01 August 2006

the week of 17 to 21 july...

a most interesting week of interviews with ‘Rwandans’ of all walks of life. they ranged in age from 18 to 56 years old. two were cultivators, considering themselves unemployed; another sold newspapers; one fellow works as a taxi-moto driver; my sole woman works as a cake decorator at a local restaurant. the last of my participants was a young woman, 20 years old, a secondary school student. who claims to be born during the genocide. but that doesn’t add up. the 1994 genocide was 12 years ago. her sense of memory, and her sense of belonging — of being a rwandan citizen — are clearly conflicted.

many commonalities emerged all of them were in Rwanda when the genocide started. some of them were caught off guard by its arrival, and its intensity as several of them lived on hills with no tutsi individuals. neighbours and friends were all from the bahutu ethnic group according to this group, and so the local authorities were not ’sensitising’ these populations to do the work of genocide. many of them fled the country after the war, when the former regime pushed individuals out of the country, towards Tanzania. this struck me as unusual since Congo is closer, and Burundi is even closer. the common line was this: t”he RPF was in Butare town, and we were outside. instead of passing through town because we saw so many dead ‘brothers’ that had been killed in revenge by the RPF, we decided to go to Tanzania.” so many walked straight through the hills to Tanzania, avoiding larger villages, towns and Kigali city, as they avoided reprisals undertaken by the RPF in the post-genocide period. ao they feared the RPF; this is also contrary to what the RPF reports in its speeches and policy document. Rwanda was peaceful from the moment they formed government on 1 July 1994.

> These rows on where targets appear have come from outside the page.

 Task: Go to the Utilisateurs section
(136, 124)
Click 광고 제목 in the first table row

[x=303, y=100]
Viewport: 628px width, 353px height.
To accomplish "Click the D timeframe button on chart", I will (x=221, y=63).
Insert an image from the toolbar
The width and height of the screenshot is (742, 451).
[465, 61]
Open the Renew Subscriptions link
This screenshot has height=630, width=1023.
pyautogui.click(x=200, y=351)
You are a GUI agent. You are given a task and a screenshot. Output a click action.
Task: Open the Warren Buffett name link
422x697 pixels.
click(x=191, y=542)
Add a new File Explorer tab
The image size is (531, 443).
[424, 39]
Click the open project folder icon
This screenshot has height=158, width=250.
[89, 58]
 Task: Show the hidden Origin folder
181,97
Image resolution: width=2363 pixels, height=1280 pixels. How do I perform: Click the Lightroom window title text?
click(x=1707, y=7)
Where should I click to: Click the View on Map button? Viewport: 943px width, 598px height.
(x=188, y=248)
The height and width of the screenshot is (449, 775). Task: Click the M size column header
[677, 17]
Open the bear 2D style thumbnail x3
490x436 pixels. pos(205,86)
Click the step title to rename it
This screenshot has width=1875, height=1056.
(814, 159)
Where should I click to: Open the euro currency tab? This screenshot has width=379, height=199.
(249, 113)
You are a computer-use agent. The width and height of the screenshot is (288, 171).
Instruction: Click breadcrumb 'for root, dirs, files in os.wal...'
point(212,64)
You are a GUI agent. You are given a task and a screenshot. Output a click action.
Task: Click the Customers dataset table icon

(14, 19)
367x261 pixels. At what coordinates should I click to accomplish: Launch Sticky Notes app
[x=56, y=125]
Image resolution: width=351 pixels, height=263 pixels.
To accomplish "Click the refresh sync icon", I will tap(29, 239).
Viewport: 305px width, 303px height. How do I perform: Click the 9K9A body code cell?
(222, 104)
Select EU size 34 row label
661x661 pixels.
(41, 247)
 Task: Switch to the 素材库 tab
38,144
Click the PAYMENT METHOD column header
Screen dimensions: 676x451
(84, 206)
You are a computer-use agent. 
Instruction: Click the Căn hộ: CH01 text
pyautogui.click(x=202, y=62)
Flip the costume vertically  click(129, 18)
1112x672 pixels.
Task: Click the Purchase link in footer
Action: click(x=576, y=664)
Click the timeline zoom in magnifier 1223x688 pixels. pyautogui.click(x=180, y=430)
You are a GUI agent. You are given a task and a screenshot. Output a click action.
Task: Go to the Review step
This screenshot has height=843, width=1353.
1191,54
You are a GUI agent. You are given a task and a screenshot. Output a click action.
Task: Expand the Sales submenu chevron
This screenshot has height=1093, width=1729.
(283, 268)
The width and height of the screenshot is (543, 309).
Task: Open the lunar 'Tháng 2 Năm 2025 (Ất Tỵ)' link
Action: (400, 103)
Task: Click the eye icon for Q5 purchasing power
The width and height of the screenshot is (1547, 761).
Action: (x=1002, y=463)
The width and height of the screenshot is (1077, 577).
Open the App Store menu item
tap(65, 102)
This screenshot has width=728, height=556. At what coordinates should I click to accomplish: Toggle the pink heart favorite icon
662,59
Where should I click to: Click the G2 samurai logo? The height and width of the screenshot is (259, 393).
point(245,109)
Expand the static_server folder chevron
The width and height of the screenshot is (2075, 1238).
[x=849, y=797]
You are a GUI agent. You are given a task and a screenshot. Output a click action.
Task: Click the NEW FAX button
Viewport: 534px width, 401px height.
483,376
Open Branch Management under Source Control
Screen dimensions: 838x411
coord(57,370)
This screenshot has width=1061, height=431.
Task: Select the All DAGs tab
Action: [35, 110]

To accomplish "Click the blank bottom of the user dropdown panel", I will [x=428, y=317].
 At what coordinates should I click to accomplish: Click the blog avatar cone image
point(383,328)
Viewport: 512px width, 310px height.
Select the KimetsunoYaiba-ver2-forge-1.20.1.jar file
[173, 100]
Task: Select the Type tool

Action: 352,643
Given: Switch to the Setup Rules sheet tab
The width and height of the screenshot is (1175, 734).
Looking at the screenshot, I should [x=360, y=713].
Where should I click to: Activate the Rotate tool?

one of my participants was on the other side of Butare town so decided to walk to Bukavu, Congo. he got tired, he had too many people that he was caring for as they fled. they were walking towards Cyangugu, the Rwandan border town with Bukavu. they stopped at Kibeho, yes the famous Kibeho as written about by both Human Rights Watch and African Rights. the French were to protect them, he said. and they did, because he and his people are Bahutu. the Batutsis and the Bahutus were separated into two groups. i heard a similar story from Tutsi survivors who were not pushed to flee the country once the RPF took power. instead, these individuals went to a French-protected camp near Gikongoro. they too were separated by French troops into groups of Batutsi and Bahutu. that the French assisted the previous government to continue the policy of genocide is widely known. Bahutu, according to my participants, were shipped by truck home to their hills under French supervision. the Batutsi were to remain behind. what happened when the RPF got wind of this is well known (refer to African Rights for their version of events, which is pretty well done).

all this made me think of Marc Lepine, the disgruntled Canadian engineering student who walked into the University of Montreal on December6 1989. he put the male students in one corner and the female students in another. Lepine shot dead all of those women because he believed they were stealing his opportunities for work as an engineer. but there are two differences with the Lepine story. first, Lepine was an isolated incident; an individual that had taken matters into his own hands in a bid to regain some sense of personal power. the Bahutu i spoke to found themselves in flight and eventually in camps because of the political situation within Rwanda at the time; they were in many ways without personal power, but that did not mean they lacked agency. they made life-and-death decisions based on information passed through informal networks, and they survived the genocide. more importantly, they also avoided prison. because of the choices made, the Bahutu i spoke to last week were not swept up by the RPF and put in jail, accused of acts of genocide. the RPF, according to both Bahutu and Batutsi participants, put all Rwandans into camps after the genocide ‘ended’ in July 1994. the difference in rwanda is that almost all of my participants had no clue that they were this ethnic group or that ethnic group. they report that before the war, they were Bahutu, now, as the radio says, they are Rwandans.

all of these Rwandans, whether former Bahutu or Batutsi, have no economic opportunities, just as they had none before the war. most Rwandans live on less than 50USD a month. cultivators are ‘lucky’ if they see the equivalent of 10USD pass through their households in a month. ordinary Rwandans are desperately poor and their poverty is exacerbated by the reconciliation and reconstruction programme of the government.